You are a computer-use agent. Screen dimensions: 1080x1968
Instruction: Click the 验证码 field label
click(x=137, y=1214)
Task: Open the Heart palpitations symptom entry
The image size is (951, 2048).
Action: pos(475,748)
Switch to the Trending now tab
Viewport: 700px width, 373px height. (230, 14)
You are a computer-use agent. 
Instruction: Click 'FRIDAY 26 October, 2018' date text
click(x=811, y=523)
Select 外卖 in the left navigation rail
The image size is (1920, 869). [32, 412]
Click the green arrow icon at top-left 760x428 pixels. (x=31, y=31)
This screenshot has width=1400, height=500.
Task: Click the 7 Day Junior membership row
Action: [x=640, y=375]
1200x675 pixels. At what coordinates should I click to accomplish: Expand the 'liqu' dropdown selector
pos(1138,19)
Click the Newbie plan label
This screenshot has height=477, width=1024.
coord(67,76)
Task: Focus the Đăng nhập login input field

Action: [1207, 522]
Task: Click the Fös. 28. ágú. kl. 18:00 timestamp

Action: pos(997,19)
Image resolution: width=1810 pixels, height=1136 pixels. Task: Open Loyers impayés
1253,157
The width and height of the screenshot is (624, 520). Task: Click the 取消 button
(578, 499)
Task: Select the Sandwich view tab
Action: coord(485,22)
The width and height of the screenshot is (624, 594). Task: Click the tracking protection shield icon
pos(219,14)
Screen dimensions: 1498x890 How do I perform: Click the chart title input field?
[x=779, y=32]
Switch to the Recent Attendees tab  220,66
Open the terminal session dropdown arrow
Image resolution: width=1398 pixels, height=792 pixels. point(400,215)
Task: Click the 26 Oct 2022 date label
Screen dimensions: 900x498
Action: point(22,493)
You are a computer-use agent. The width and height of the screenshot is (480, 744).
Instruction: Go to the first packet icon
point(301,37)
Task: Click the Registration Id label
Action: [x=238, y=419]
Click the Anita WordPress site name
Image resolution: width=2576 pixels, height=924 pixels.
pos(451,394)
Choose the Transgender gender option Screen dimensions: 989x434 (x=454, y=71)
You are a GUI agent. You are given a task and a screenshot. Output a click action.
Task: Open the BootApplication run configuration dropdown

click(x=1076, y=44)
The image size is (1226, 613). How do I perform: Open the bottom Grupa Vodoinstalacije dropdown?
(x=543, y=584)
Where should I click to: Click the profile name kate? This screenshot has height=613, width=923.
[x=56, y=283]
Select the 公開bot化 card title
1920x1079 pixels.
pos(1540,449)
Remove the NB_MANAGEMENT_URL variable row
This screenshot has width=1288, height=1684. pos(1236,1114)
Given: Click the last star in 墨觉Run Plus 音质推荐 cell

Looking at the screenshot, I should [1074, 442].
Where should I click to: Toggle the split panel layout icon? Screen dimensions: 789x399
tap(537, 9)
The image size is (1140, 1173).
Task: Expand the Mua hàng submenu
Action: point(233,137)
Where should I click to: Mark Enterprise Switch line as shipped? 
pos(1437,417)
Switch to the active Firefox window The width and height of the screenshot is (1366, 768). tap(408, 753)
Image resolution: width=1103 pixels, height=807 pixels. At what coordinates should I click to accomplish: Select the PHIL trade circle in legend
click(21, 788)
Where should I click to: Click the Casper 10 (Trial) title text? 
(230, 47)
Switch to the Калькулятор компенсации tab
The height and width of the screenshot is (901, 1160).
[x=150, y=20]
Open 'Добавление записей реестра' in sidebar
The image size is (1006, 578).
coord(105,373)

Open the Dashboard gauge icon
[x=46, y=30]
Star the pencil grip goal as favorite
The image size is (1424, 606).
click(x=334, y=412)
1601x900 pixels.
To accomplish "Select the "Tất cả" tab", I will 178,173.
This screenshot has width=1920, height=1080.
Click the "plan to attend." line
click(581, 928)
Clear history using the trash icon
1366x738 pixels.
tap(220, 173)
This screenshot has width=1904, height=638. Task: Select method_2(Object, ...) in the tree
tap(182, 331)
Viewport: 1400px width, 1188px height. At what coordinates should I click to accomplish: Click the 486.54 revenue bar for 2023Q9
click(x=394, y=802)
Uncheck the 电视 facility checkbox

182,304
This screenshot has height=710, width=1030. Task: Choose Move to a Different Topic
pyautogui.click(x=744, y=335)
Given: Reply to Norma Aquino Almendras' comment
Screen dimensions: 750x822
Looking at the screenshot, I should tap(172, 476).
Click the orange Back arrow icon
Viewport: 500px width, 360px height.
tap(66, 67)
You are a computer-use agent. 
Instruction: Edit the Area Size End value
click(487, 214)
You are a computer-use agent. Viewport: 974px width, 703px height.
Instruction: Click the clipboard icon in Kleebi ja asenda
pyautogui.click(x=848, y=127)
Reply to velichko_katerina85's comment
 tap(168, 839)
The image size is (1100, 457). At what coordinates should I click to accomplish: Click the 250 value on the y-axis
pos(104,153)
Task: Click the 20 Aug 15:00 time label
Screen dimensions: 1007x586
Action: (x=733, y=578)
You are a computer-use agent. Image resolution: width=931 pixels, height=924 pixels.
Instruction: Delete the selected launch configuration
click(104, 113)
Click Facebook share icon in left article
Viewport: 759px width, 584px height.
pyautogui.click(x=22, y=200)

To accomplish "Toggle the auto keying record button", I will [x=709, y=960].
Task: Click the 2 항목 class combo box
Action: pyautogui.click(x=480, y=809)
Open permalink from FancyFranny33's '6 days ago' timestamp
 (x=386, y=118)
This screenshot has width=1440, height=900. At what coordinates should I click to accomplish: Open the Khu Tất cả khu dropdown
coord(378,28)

**TO DO:** Scan the records above for the word "agent" and return every line where it occurs.

**ANSWER SECTION:**
You are a computer-use agent. Screen dimensions: 1080x1968
You are a computer-use agent. 
You are a computer-use agent. The width and height of the screenshot is (480, 744).
You are a GUI agent. You are given a task and a screenshot. Output a click action.
You are a computer-use agent. 
You are a computer-use agent. Viewport: 974px width, 703px height.
You are a computer-use agent. Image resolution: width=931 pixels, height=924 pixels.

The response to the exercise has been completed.